Automated data storytelling risks producing plausible but unverifiable claims. This work shows a practical way to automate journalism while keeping every factual element traceable: a multi-agent pipeline synthesizes statistics, narrative, and visuals and tags every sentence and asset with upstream evidence so claims can be re-executed and audited.
Key Findings
- A seven-role newsroom pipeline (Detective, Analyst, Editor, Designer, Programmer, Auditor, Inspector) breaks the task into specialised artifacts so each output is tagged with provenance — this makes the final article reproducible and easier to audit.
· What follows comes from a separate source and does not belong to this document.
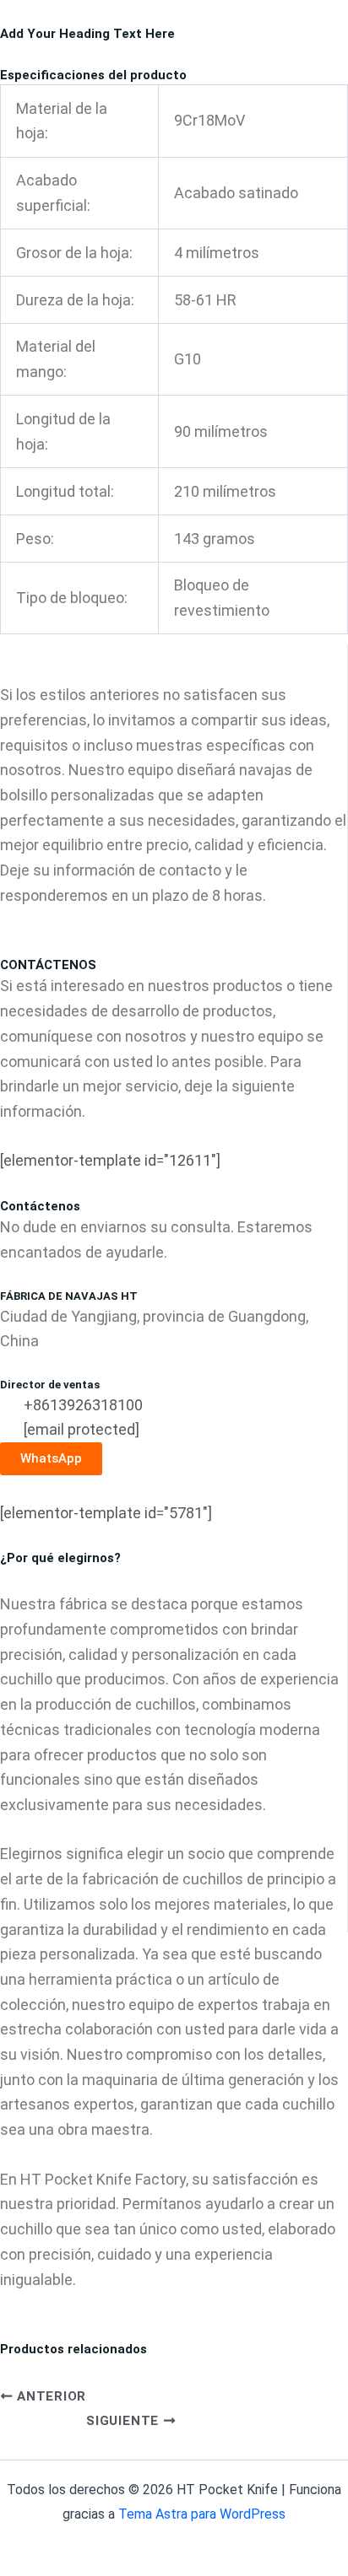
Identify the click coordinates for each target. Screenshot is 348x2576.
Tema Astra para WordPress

- The Inspector mechanism binds text, numbers, charts and assets to concrete evidence (data, code, external URLs) and supports automated re-execution checks — so what: readers and editors can verify claims programmatically, reducing trust friction in data-driven reporting.
- The system generates multimodal outputs (interactive maps, charts, audio/video where relevant) instead of static text-only pieces — so what: stories better match reader needs and data modalities, improving comprehension for geographically or media-rich topics.
- Empirical evaluation on 18 paired articles shows the agent pipeline excels at transparency and verifiability but lags human-authored pieces on editorial angle, creative design, and final presentation — so what: the system is a practical collaborator that augments journalistic workflows rather than replacing reporters.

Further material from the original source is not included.